British fashion designer

William Tempest is a British fashion designer.

==Early life==
Tempest was born in Crewe, UK, and studied for a National Diploma in Fashion Design & Textiles at Mid Cheshire College. He moved to London at the age of 18 to study at the London College of Fashion.

==Career==
He has worked for designers Giles Deacon in London and Jean-Charles de Castelbajac in Paris. Tempest was selected by Donatella Versace to show his first collection at London Fashion Week, as part of the Fashion Fringe at Covent Garden initiative created by Colin McDowell. The following year he made his debut at New York Fashion Week and received the WGSN Global Fashion Award for Best Emerging Brand & Retailer, and presented to him by Fern Mallis. His collection was immediately picked up by retailers, including Browns and Harrods, London.
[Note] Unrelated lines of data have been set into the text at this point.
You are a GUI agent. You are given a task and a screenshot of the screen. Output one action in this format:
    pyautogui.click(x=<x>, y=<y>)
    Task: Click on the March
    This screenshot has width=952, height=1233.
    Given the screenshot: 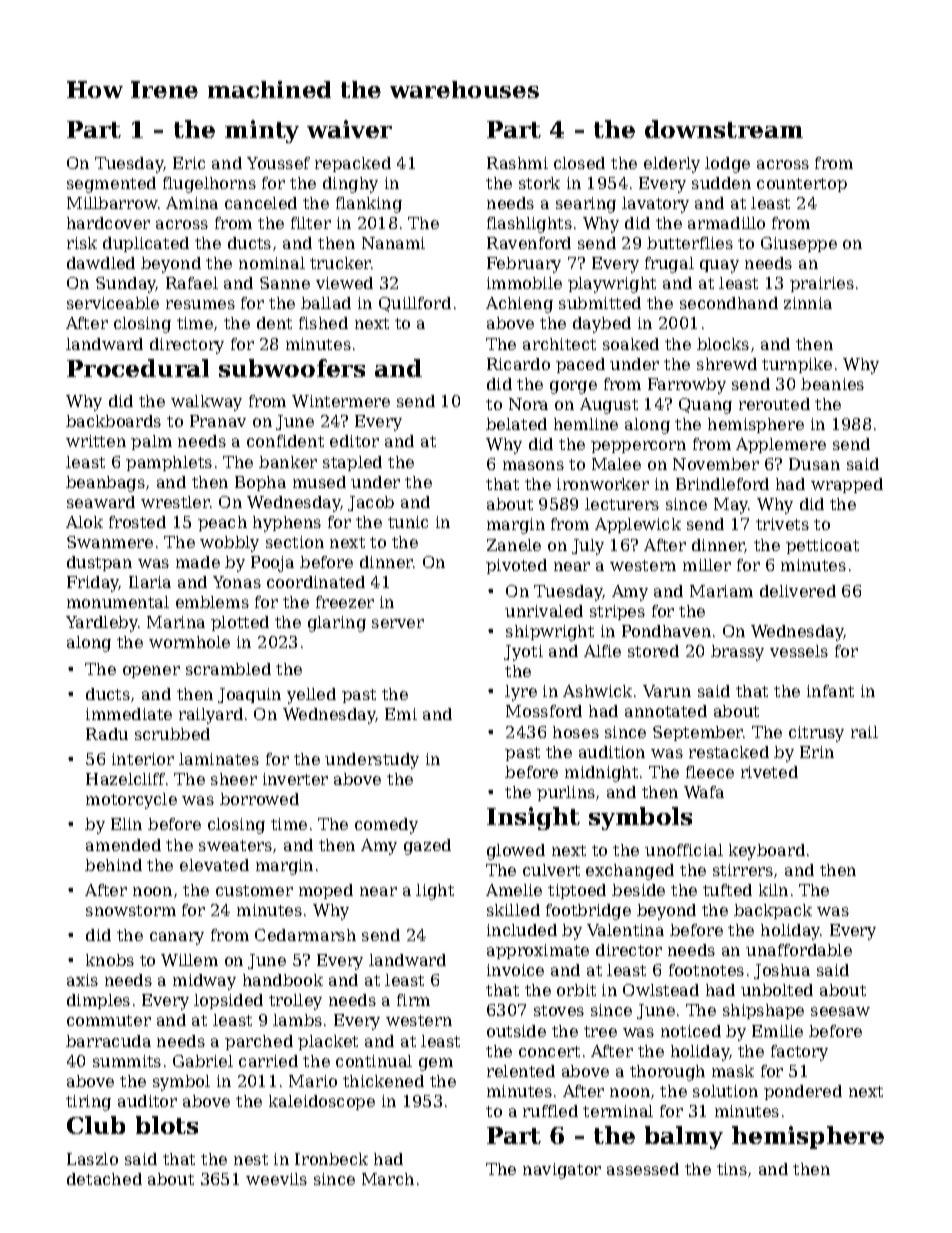 What is the action you would take?
    pyautogui.click(x=388, y=1179)
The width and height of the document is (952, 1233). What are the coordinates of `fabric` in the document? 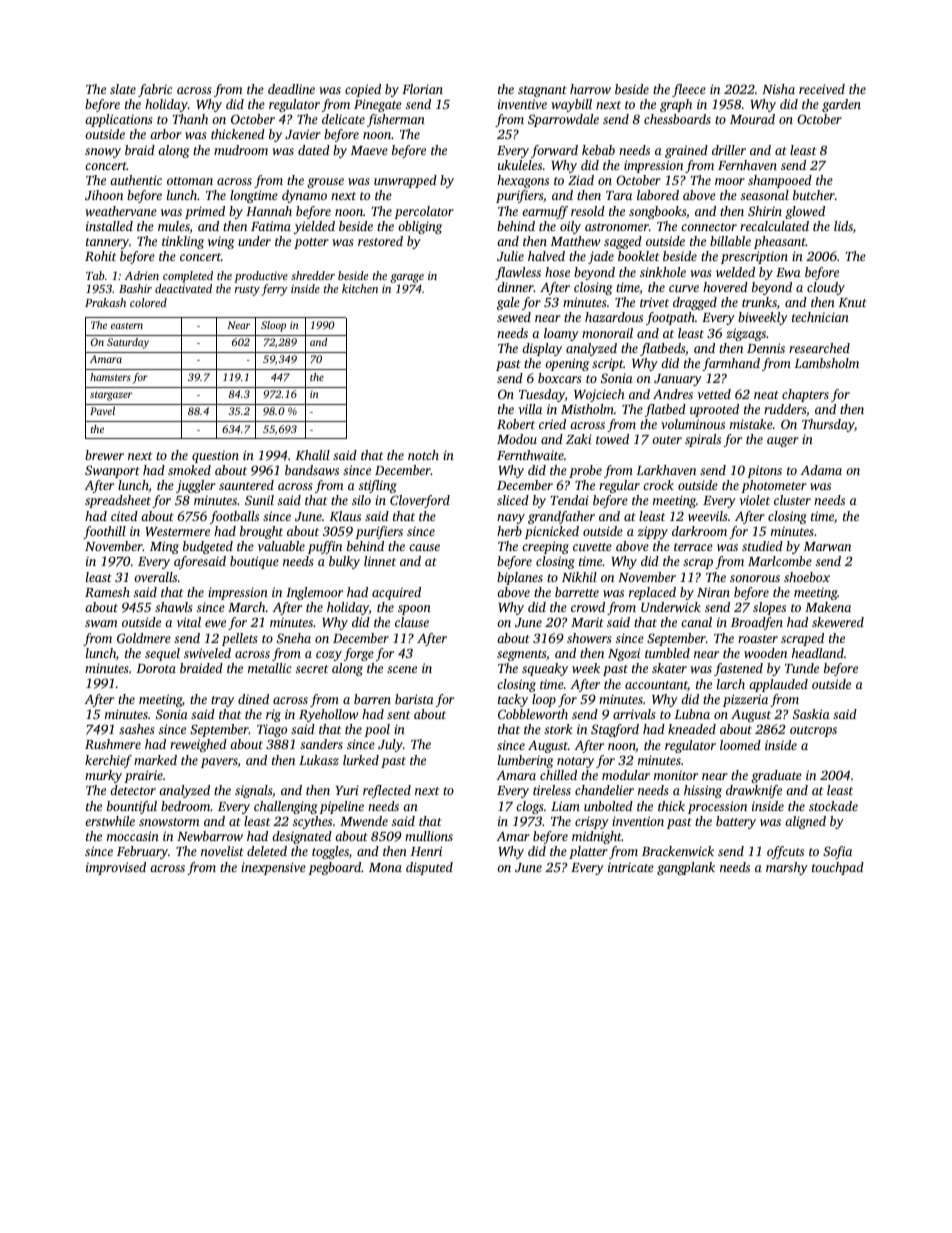 It's located at (155, 90).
His designs have been worn by Kate Moss, Rihanna, Victoria Beckham and Emma Watson, among others.

== Collaborations ==
Tempest has been featured in publications such as Vogue, Elle, The Wall Street Journal, GQ, InStyle and i:D, and also featured in The Sunday Times Young Power List. His collaborative projects have included a collection for the high street store River Island; an art installation at London’s Kensington Palace alongside designer Vivienne Westwood; as well as a swimwear collection with W Hotels; and a charity project for Sport Relief. Tempest has also been a judge on Britain’s Next Top Model and curated an exhibition on sustainable urban design with Mercedes-Benz.